À chaque instant Rosalie poussait des exclamations de joie comme si elle entendait une histoire tout à fait extraordinaire :
« Ce que vous devez vous amuser ! s’écria-t-elle quand Perrine expliqua comment elle avait fait sa première soupe à l’oseille.

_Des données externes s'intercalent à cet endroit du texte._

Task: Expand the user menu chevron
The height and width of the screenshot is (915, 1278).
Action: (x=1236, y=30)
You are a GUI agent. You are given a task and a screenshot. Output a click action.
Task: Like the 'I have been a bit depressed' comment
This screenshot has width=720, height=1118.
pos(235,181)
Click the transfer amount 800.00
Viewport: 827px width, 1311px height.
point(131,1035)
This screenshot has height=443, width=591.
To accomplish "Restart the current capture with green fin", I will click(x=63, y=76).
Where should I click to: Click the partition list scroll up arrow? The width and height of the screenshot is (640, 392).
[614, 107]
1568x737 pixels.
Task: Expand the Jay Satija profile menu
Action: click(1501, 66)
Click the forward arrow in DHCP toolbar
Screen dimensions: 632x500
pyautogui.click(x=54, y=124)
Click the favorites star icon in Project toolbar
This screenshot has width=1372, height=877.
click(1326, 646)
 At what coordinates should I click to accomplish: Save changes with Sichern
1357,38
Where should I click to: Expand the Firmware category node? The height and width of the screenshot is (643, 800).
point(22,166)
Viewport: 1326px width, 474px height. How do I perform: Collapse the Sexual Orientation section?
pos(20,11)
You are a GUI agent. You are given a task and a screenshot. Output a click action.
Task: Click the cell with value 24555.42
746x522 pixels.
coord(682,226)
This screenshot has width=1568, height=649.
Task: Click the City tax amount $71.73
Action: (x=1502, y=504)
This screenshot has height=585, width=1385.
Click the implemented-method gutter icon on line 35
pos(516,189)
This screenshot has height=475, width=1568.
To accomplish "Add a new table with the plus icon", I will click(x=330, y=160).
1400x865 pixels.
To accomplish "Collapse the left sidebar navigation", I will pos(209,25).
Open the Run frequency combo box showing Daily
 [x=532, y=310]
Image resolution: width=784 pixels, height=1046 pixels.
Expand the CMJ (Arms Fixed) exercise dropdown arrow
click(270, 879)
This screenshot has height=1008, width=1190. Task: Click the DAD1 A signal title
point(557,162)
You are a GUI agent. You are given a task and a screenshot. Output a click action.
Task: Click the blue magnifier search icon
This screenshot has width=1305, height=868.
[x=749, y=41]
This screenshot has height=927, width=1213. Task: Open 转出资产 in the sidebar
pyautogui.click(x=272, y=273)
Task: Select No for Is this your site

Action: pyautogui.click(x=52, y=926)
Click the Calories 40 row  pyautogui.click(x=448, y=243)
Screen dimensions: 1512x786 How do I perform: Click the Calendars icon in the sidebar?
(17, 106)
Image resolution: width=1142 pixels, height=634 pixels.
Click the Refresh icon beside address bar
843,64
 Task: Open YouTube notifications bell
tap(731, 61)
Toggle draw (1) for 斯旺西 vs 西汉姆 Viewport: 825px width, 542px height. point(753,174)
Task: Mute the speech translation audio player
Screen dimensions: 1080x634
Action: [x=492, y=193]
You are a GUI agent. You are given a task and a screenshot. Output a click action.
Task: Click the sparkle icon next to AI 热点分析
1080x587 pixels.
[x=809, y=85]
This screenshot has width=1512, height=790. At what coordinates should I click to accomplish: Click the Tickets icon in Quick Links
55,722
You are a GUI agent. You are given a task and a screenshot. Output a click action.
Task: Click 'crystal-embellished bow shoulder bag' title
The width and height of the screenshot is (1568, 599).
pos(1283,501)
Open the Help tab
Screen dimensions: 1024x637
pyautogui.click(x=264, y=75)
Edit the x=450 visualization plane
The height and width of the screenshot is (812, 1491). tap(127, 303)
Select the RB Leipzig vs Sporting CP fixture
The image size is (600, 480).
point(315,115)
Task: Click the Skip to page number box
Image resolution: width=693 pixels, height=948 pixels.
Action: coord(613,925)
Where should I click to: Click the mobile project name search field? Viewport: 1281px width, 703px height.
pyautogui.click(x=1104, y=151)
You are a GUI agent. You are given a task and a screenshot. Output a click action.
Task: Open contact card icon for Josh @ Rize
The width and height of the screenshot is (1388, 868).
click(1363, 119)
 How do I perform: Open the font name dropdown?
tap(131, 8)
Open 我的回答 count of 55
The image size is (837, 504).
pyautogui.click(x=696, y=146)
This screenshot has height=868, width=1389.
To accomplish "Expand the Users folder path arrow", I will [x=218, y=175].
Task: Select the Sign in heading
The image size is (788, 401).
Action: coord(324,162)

— Quand ça réussit, oui ; mais quand ça ne marche pas ! J’ai travaillé trois jours pour ma cuiller ; je ne pouvais pas arriver à creuser la palette : j’ai gâché deux morceaux de fer-blanc ; il ne m’en restait plus qu’un seul ; pensez à ce que je me suis donné de coups de caillou sur les doigts.
— Je pense à votre soupe.
— C’est vrai qu’elle était bonne…
— Je vous crois.
— Pour moi qui n’en mange jamais, et ne mange non plus rien de chaud.
— Moi j’en mange tous les jours, mais ce n’est pas la même chose : est-ce drôle qu’il y ait de l’oseille dans les prairies, et des carottes, et des salsifis !
— Et aussi du cresson, de la ciboulette, des mâches, des panais, des navets, des raiponces, des bettes et bien d’autres plantes bonnes à manger.
— Il faut savoir.
— Mon père m’avait appris à les connaître. »
Rosalie garda le silence un moment d’un air réfléchi ; à la fin elle se décida :
« Voulez-vous que j’aille vous voir ?
— Avec plaisir si vous me promettez de ne dire à personne où je demeure.